Top
PRIMECLUSTER  Cluster Foundation Configuration and Administration Guide 4.3
FUJITSU Software

5.1 Description of the LEFTCLUSTER state

Each node in a CF cluster keeps track of the state of the other nodes in the cluster. For example, the other node's state may be UP, DOWN, or LEFTCLUSTER.

LEFTCLUSTER is an intermediate state between UP and DOWN, which means that the node cannot determine the state of another node in the cluster because of a break in communication.

For example, consider the three-node cluster shown in

Figure 5.1 Three-node cluster with working connections

Each node maintains a table of what states it believes all the nodes in the cluster are in.

Now suppose that there is a cluster partition in which the connections to Node C are lost. The result is shown in the following figure.

Figure 5.2 Three-node cluster where connection is lost

Because of the break in network communications, Nodes A and B cannot be sure of Node C's true state. They therefore update their state tables to declare that Node C is in the LEFTCLUSTER state. Likewise, Node C cannot be sure of the true states of Nodes A and B, so it marks those nodes as being in the LEFTCLUSTER in its state table.

Note

LEFTCLUSTER is a state that a particular node believes other nodes are in. It is never a state that a node believes that it is in. For example, in, "Figure 5.2 Three-node cluster where connection is lost" each node believes that it is UP.

The purpose of the LEFTCLUSTER state is to warn applications which use CF that contact with another node has been lost and that the state of such a node is uncertain. This is very important for RMS.

For example, suppose that an application on Node C was configured under RMS to fail over to Node B if Node C failed. Suppose further that Nodes C and B had a shared disk to which this application wrote.

RMS needs to make sure that the application is, at any given time, running on either Node C or B but not both, since running it on both would corrupt the data on the shared disk.

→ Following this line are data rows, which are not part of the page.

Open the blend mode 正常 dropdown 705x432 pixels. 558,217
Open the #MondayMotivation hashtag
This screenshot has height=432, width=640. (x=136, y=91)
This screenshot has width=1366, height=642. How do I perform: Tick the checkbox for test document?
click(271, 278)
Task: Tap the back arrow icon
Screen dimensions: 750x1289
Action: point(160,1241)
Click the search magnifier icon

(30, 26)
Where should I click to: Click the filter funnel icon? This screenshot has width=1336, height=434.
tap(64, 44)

Now suppose for the sake of argument that there was no LEFTCLUSTER state, but as soon as network communication was lost, each node marked the node it could not communicate with as DOWN. RMS on Node B would notice that Node C was DOWN. It would then start an instance of the application on Node C as part of its cluster partition processing. Unfortunately, Node C isn't really DOWN. Only communication with it has been lost. The application is still running on Node C. The applications, which assume that they have exclusive access to the shared disk, would then corrupt data as their updates interfered with each other.

The LEFTCLUSTER state avoids the above scenario. It allows RMS and other application using CF to distinguish between lost communications (implying an unknown state of nodes beyond the communications break) and a node that is genuinely down.

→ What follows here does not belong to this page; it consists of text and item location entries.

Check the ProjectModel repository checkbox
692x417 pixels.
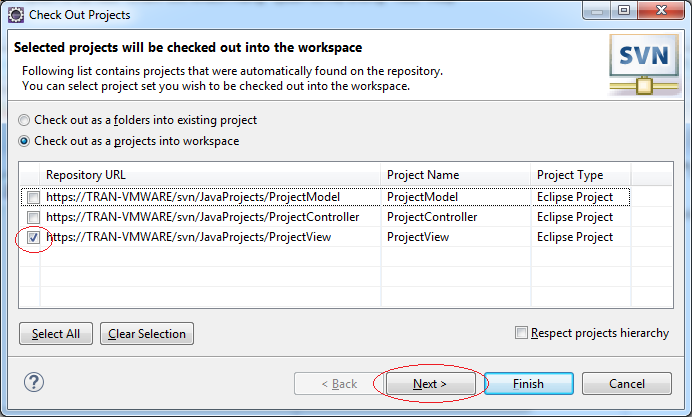tap(33, 197)
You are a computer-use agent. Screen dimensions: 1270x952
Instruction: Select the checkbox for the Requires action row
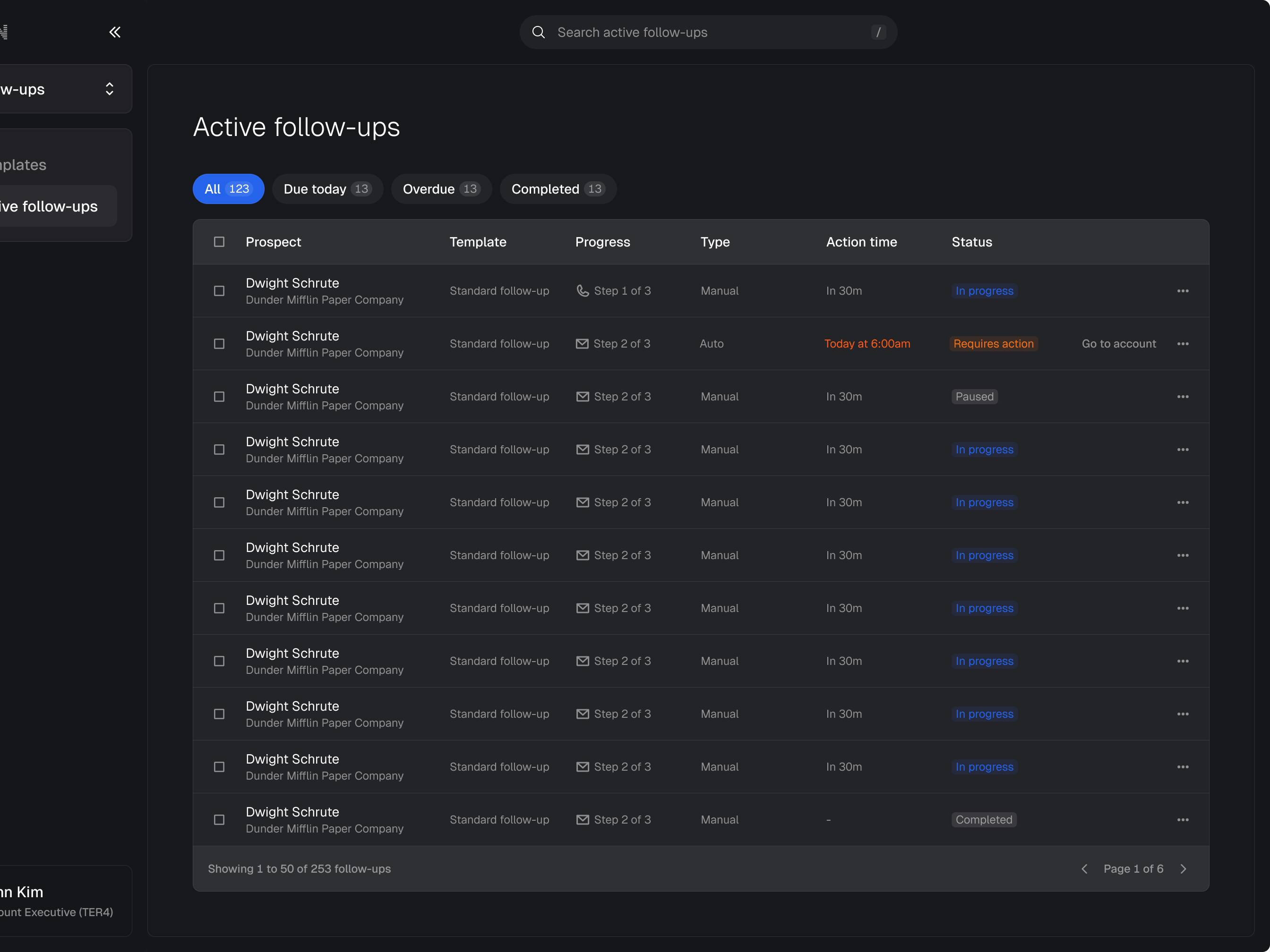219,344
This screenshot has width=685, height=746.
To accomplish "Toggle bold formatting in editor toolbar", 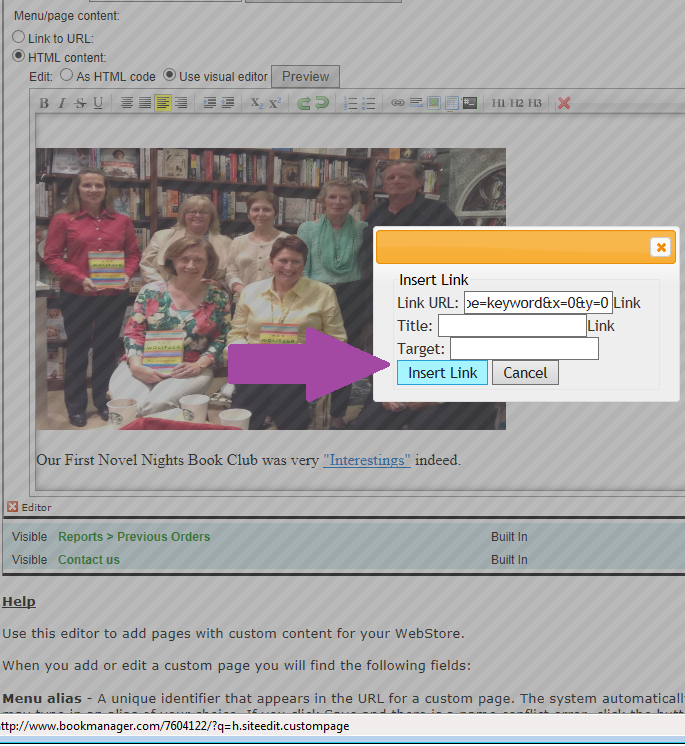I will 44,103.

When SF notices that a node is in the LEFTCLUSTER state, it contacts the previously configured Shutdown Agent and requests that the node which is in the LEFTCLUSTER state be shut down. With PRIMECLUSTER, a weight calculation determines which node or nodes should survive and which ones should be shut down. SF has the capability to arbitrate among the shutdown requests and shut down a selected set of nodes in the cluster, such that the subcluster with the largest weight is left running and the remaining subclusters are shutdown.

In the example given, Node C would be shut down, leaving Nodes A and B running. After the SF software shuts down Node C, SF on Nodes A and B clear the LEFTCLUSTER state such that Nodes A and B see Node C as DOWN. Refer to the Chapter "Chapter 7 Shutdown Facility" for details on configuring SF and shutdown agents.

Note

Note that a node cannot join an existing cluster when the nodes in that cluster believe that the node is in the LEFTCLUSTER state. Therefore, any nodes in LEFTCLUSTER state have to be recovered before they can join an existing cluster.